Hydroxyzine antagonizes H1 receptors in the periphery. It may suppress histamine activity in subcortical region of the central nervous system.

Class Summary

Heparin is indicated for prophylaxis of thromboembolic events. Patients with TEN remain nonambulatory until skin begins to heal, and until that time, anticoagulant therapy is imperative.

Heparin

Heparin augments activity of antithrombin III and prevents conversion of fibrinogen to fibrin. It does not actively lyse thrombus but is able to inhibit further thrombogenesis. Heparin prevents reaccumulation of clot after spontaneous fibrinolysis.
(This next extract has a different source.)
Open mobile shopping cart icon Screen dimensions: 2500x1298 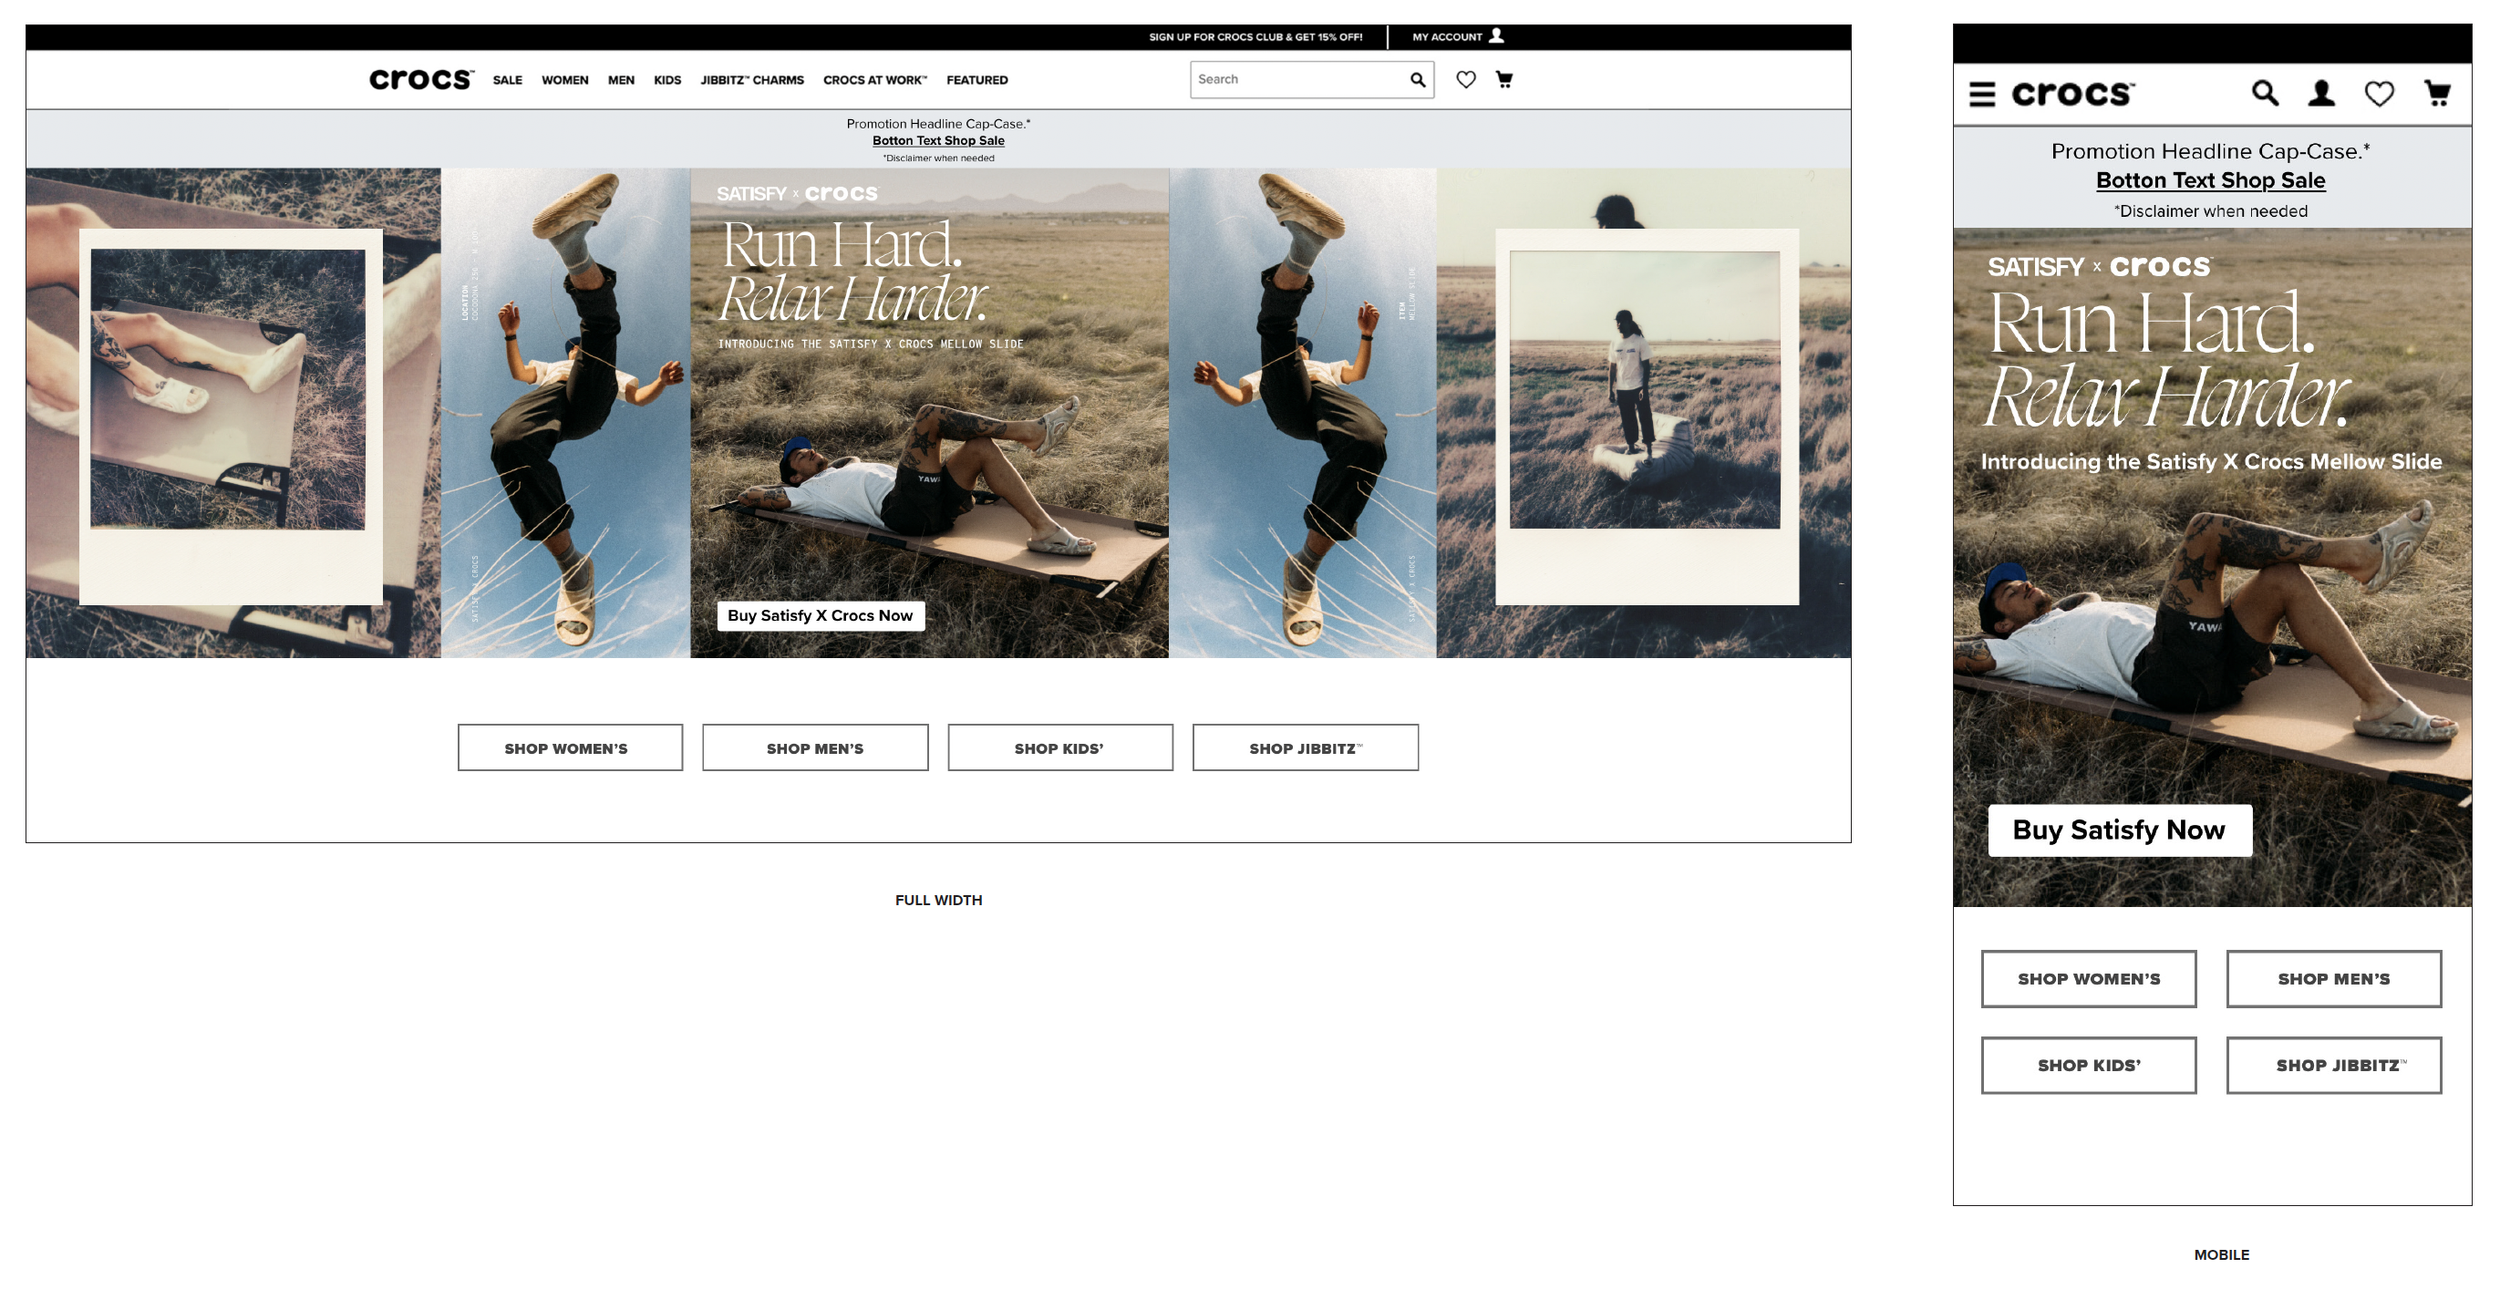tap(2438, 94)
It is indicated for the prevention of thromboembolic events.

Class Summary

Opiate analgesics are important to alleviate pain and anxiety associated with TEN. Much like treatment of a second-degree burn, the pain must not be ignored.
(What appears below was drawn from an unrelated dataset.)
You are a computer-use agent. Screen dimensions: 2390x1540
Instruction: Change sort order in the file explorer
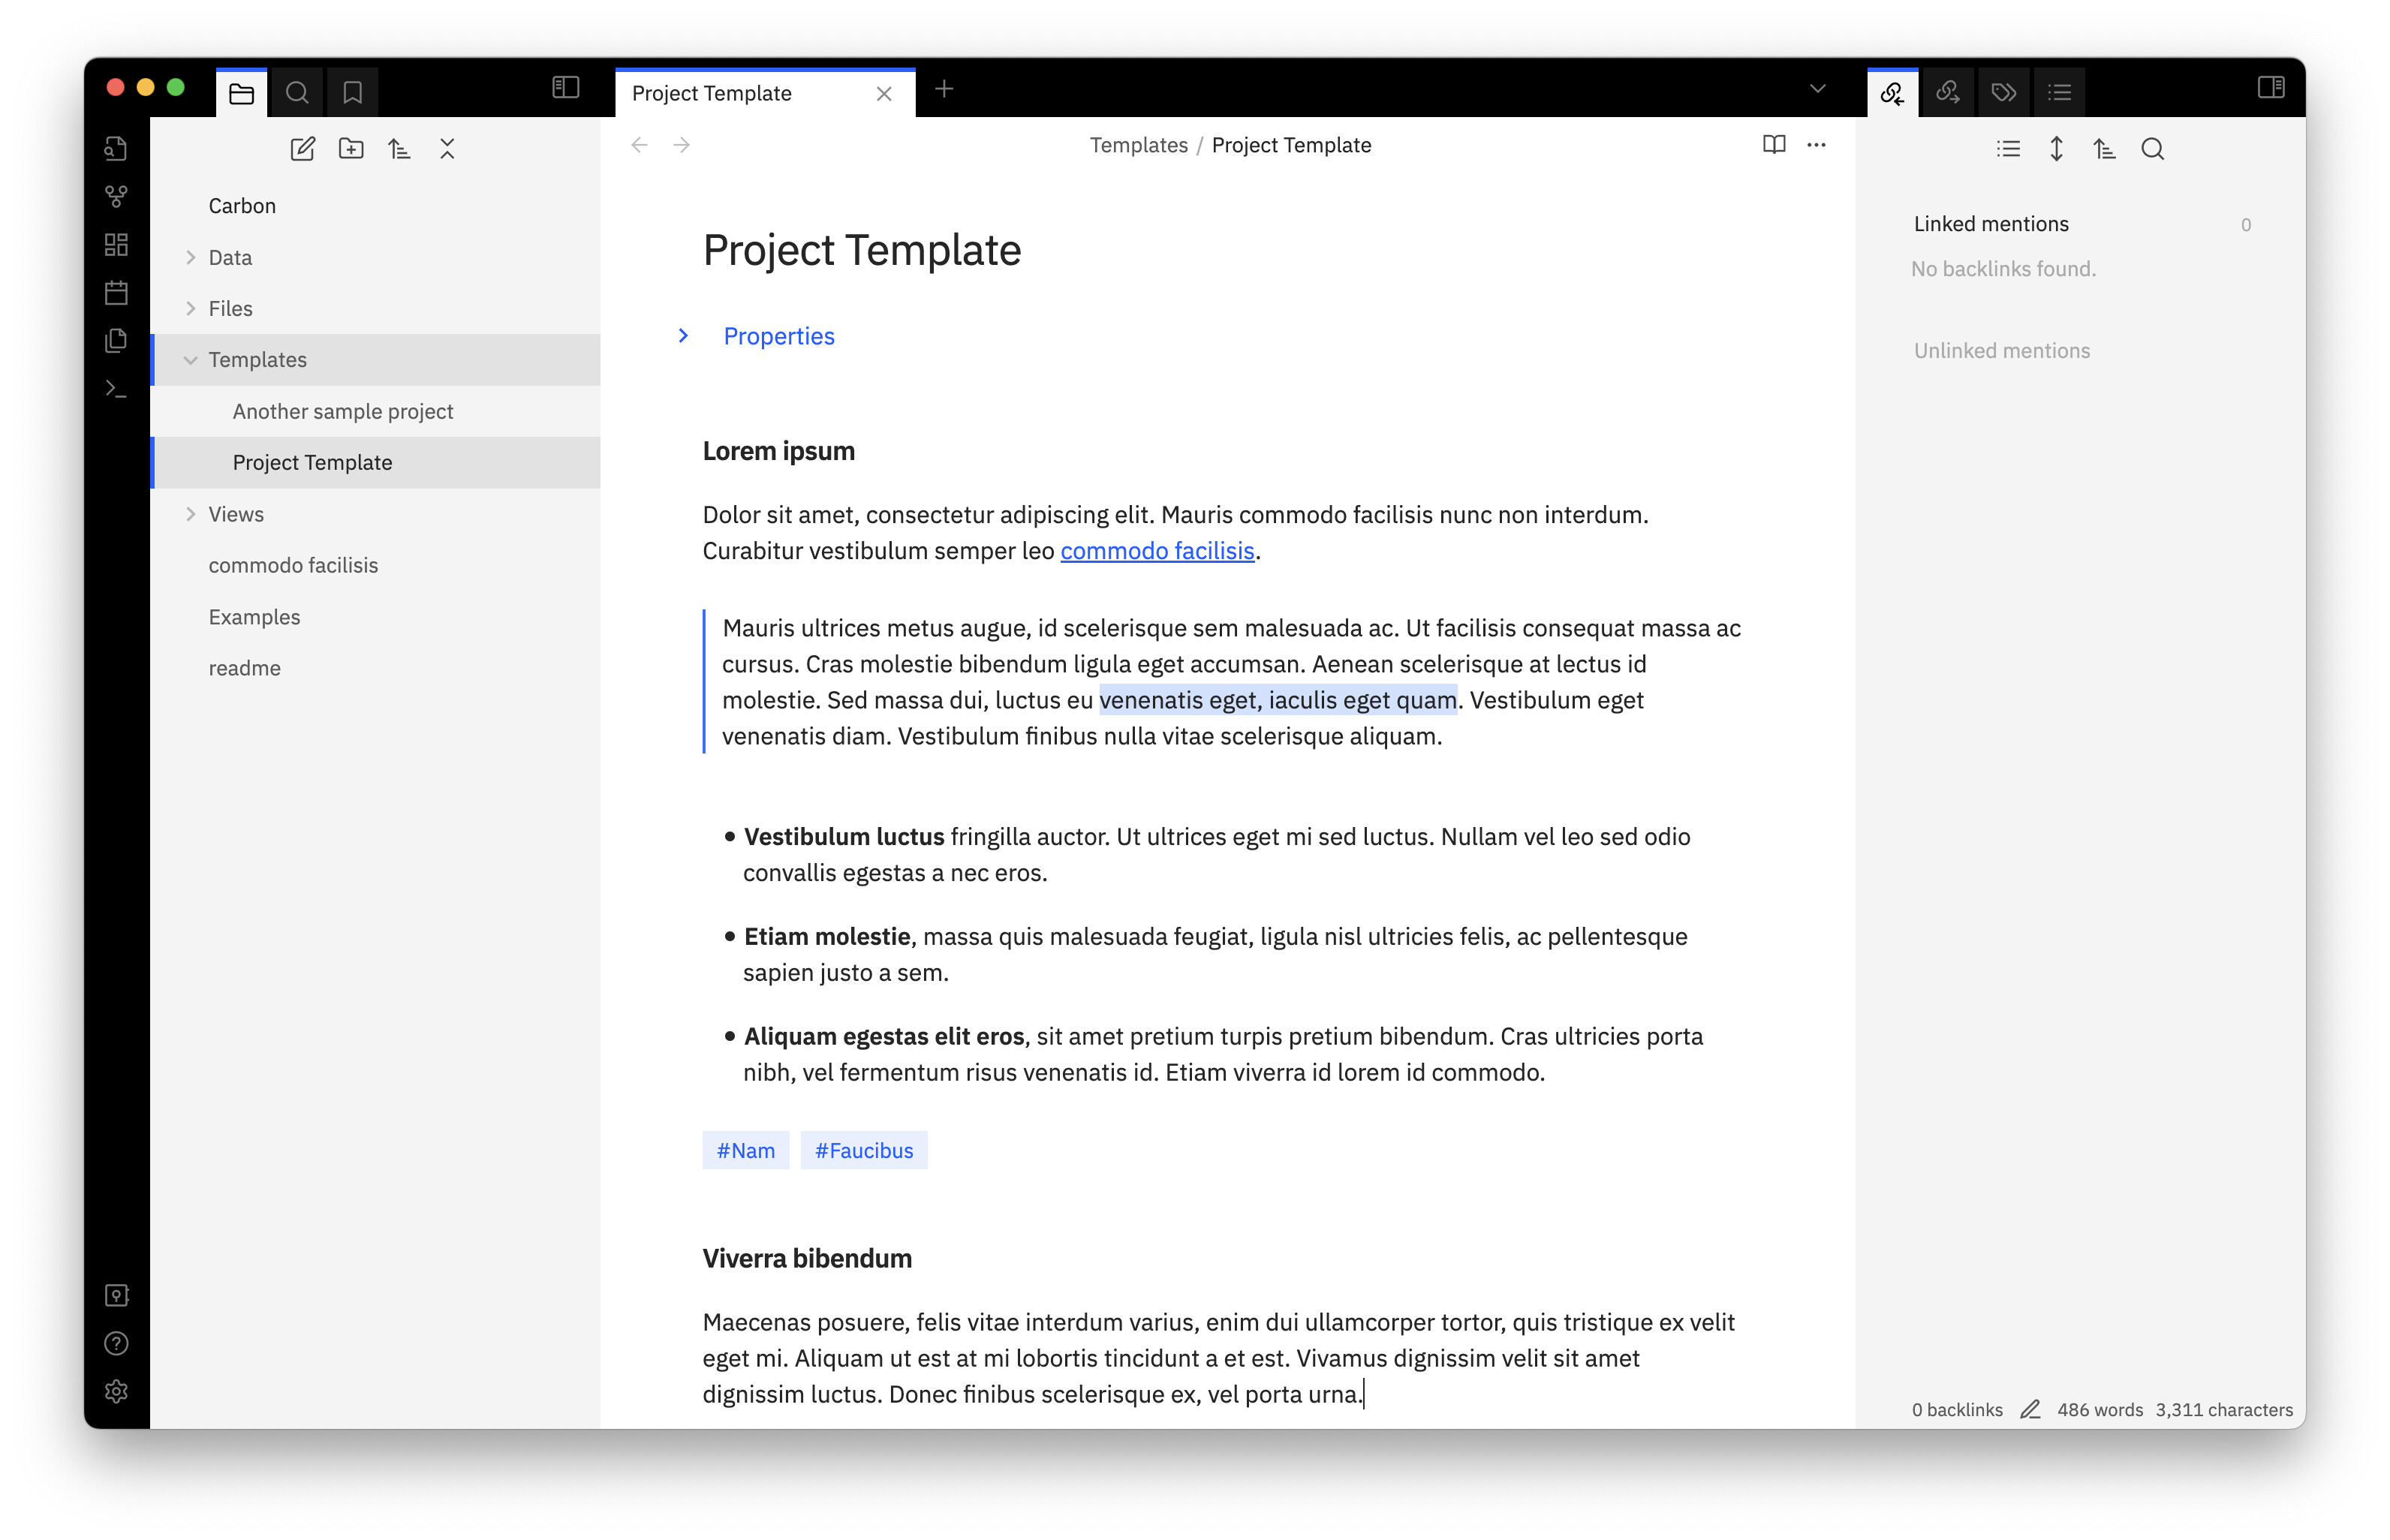click(x=399, y=148)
Morphine sulfate (Duramorph, Astramorph, MS Contin)

Morphine is the drug of choice for pain in patients with TEN. In case of allergy or intolerability, fentanyl may be used.

Fentanyl Citrate ( Fentora, Abastral, Duragesic)

A synthetic opioid analgesic that is primarily a mu receptor agonist, fentanyl is 50-100 times more potent than morphine. It has short duration of action (1-2 h) and minimal cardiovascular effects, such as hypotension. Respiratory depression is uncommon, but this effect lasts longer than its analgesic effect. Fentanyl is frequently used in patient-controlled analgesia for relief of pain. Unlike morphine, fentanyl is not commonly associated with histamine release.

Class Summary

These agents inhibit growth of gram-positive and gram-negative bacteria.

Chlorhexidine gluconate (PerioGard, Peridex, Hibiclens, Avagard)

Chlorhexidine binds to negatively charged bacterial cell walls and extramicrobial complexes. It has bacteriostatic and bactericidal effects.

Class Summary

Topical anesthetics can be applied to mucous membranes, especially buccal, to relieve pain.

Benzocaine (Americaine, Anbesol, Chiggerex Plus)

Benzocaine inhibits neuronal membrane depolarization, blocking nerve impulses. It provides oral or mucosal anesthesia, thereby controlling pain.

Class Summary

While corticosteroids may be used, their use is highly controversial. Although high-dose corticosteroids used early in the course of TEN (within 24-48 hours of onset) may halt the progression of the reaction, many experts believe that corticosteroids should not be used because they predispose patients to infection, mask early signs of sepsis, encourage GI bleeding, and impair or delay wound healing.

If corticosteroids are used, the initial high dose is titrated down as quickly as possible and tapered off, usually over 7-10 days.

Dexamethasone (Baycadron)

Dexamethasone decreases inflammation by suppressing migration of polymorphonuclear leukocytes and reducing capillary permeability. Other corticosteroids, such as methylprednisolone, prednisone, and hydrocortisone, also may be used.

Methylprednisolone (Solu-Medrol, Medrol, A-Methapred)

Methylprednisolone is a highly potent synthetic glucocorticoid that causes diverse metabolic effects and modifies the body's immune responses to various stimuli.

Prednisone

Prednisone, a synthetic glucocorticoid analog, acts as a potent immunosuppressant. It May inhibit cyclooxygenase, which, in turn, inhibits prostaglandin biosynthesis. These effects may result in analgesic, antipyretic, and anti-inflammatory activities.

Hydrocortisone (A-Hydrocort, Solu-Cortef, Cortef)

Hydrocortisone elicits anti-inflammatory properties and causes profound and varied metabolic effects. This agent modifies the body's immune response to diverse stimuli.